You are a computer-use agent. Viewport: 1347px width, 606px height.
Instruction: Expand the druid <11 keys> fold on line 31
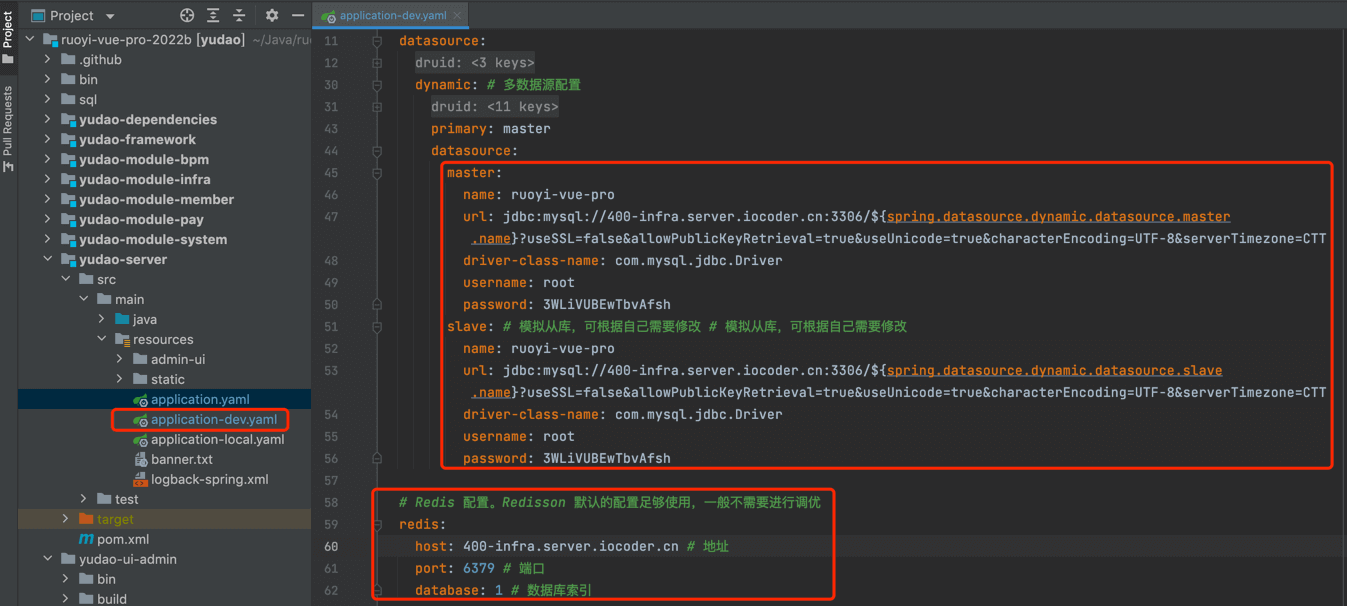(376, 106)
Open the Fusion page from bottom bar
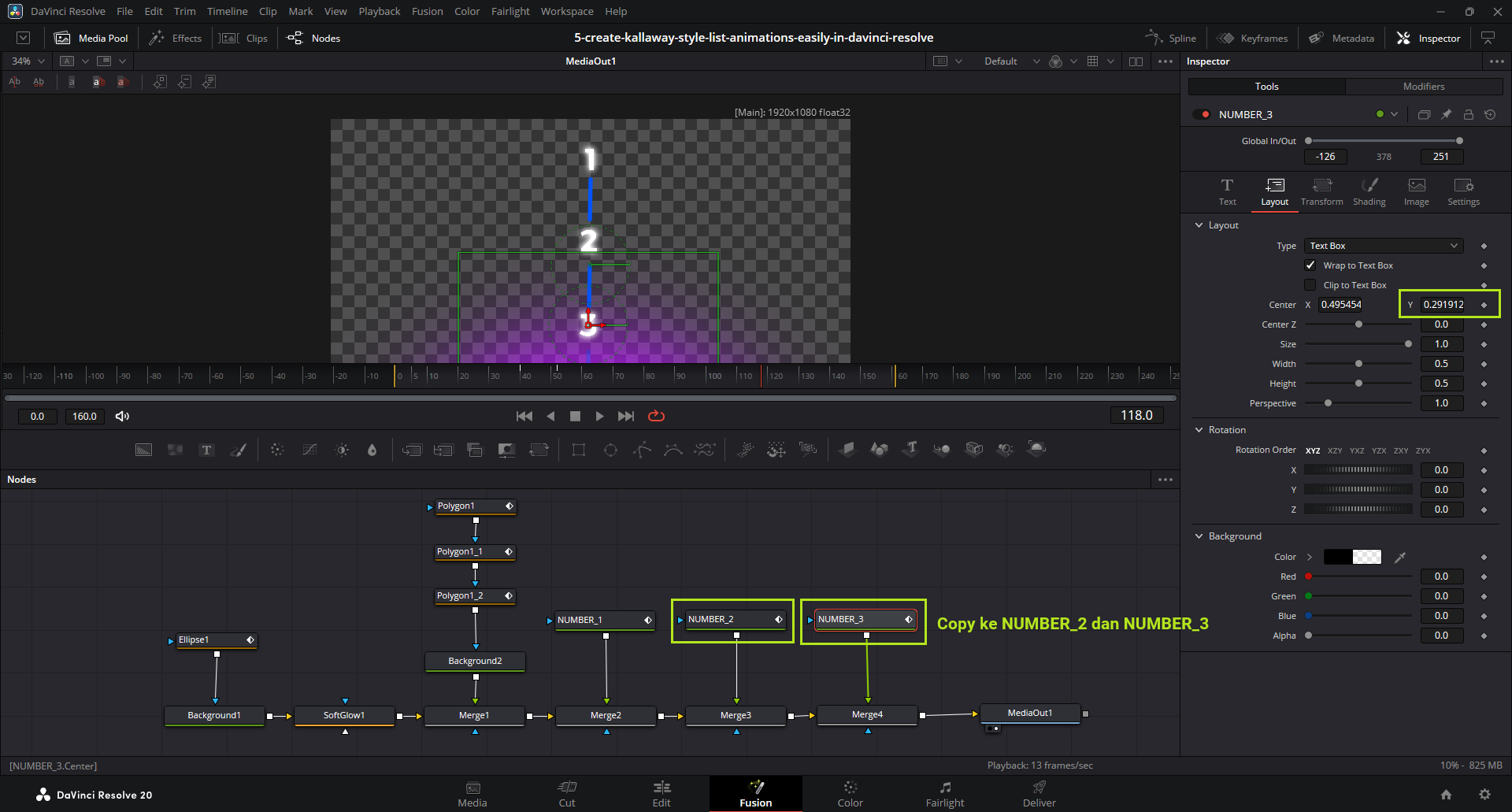 pyautogui.click(x=755, y=793)
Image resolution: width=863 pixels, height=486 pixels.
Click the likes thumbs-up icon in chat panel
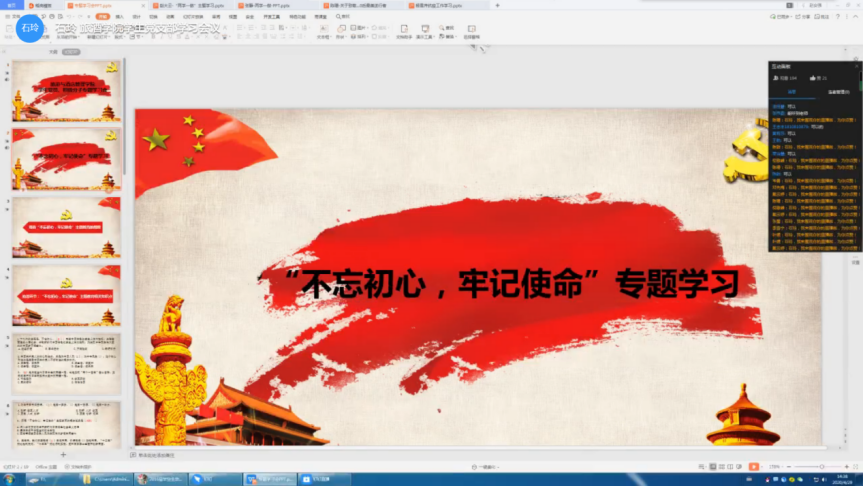pyautogui.click(x=810, y=77)
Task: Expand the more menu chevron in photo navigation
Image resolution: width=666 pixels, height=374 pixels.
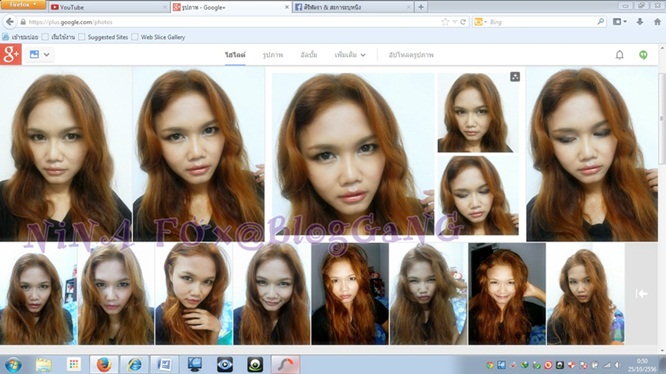Action: 363,55
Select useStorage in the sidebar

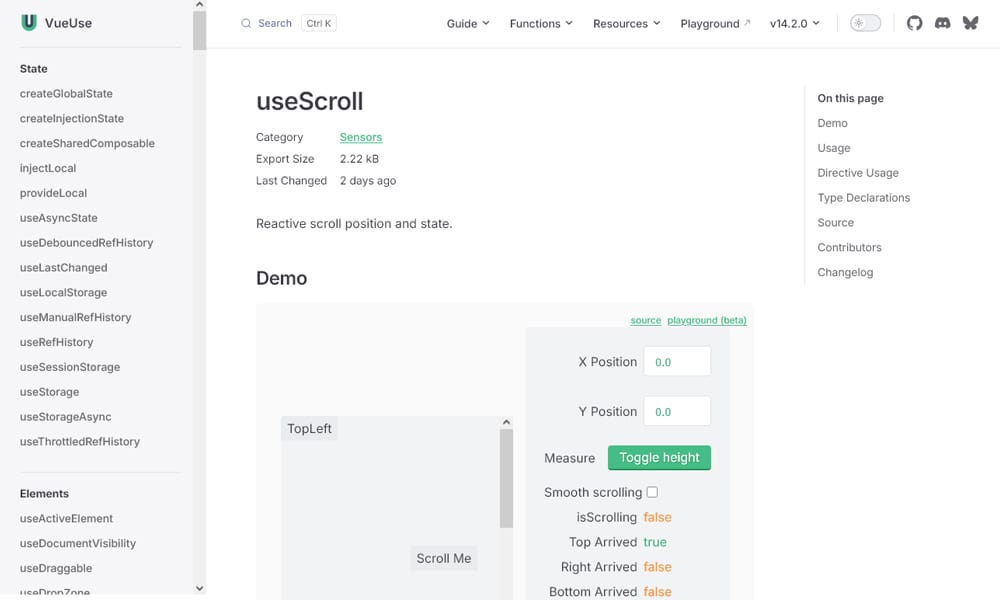[47, 392]
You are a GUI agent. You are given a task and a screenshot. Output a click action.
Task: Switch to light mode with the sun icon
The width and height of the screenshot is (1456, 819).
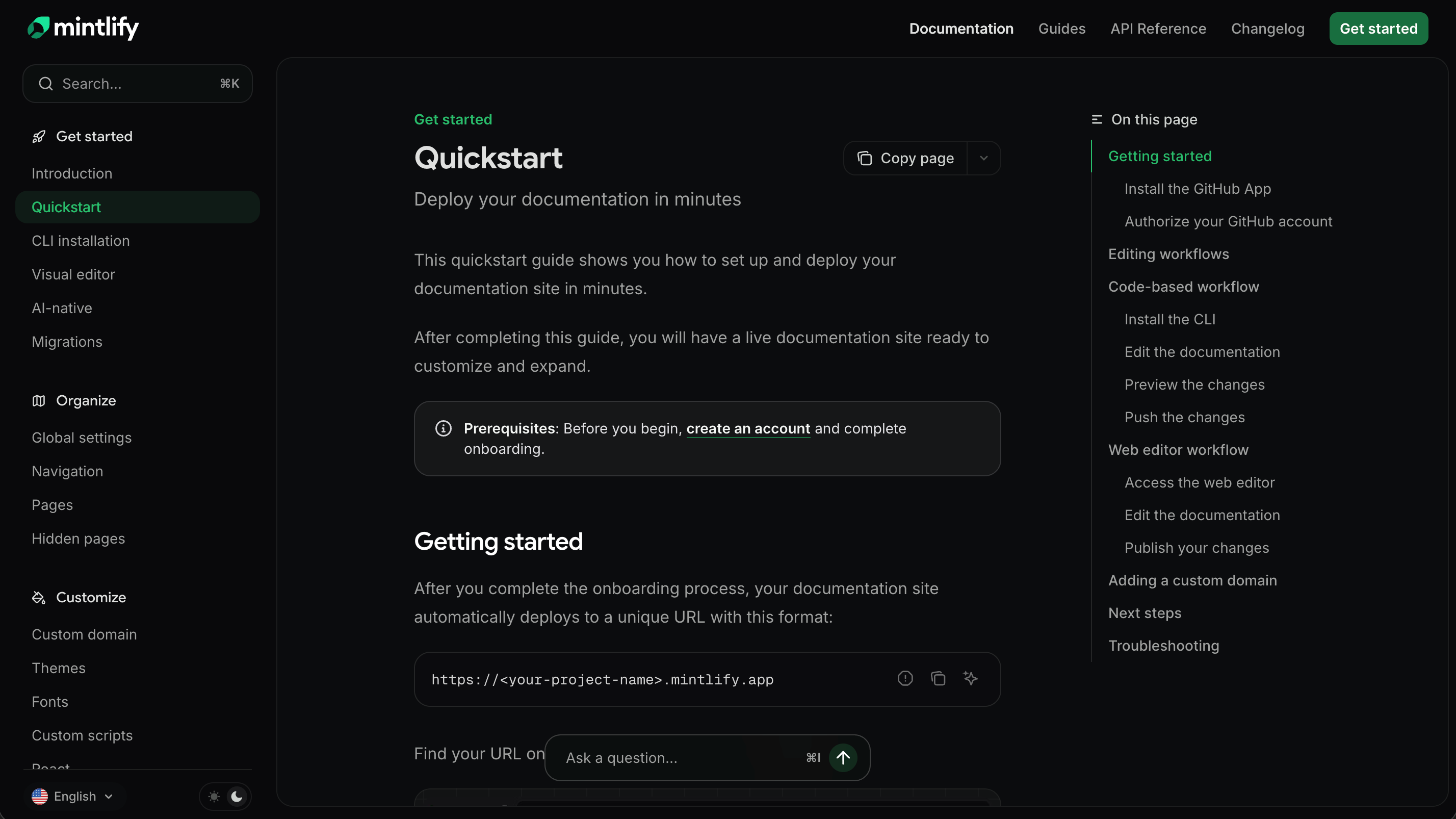[214, 796]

━━━━━━━━━━━━━━━━

- Description of the task:
Could the lines above be copied out exactly, with no image carried over?

- Task output:
You are a computer-use agent. Viewport: 1347px width, 606px height.
Instruction: Expand the druid <11 keys> fold on line 31
(376, 106)
Open the Fusion page from bottom bar
 pyautogui.click(x=755, y=793)
Image resolution: width=863 pixels, height=486 pixels.
Click the likes thumbs-up icon in chat panel
pyautogui.click(x=810, y=77)
Task: Expand the more menu chevron in photo navigation
Image resolution: width=666 pixels, height=374 pixels.
Action: 363,55
Select useStorage in the sidebar

[47, 392]
You are a GUI agent. You are given a task and a screenshot. Output a click action.
Task: Switch to light mode with the sun icon
The width and height of the screenshot is (1456, 819).
[214, 796]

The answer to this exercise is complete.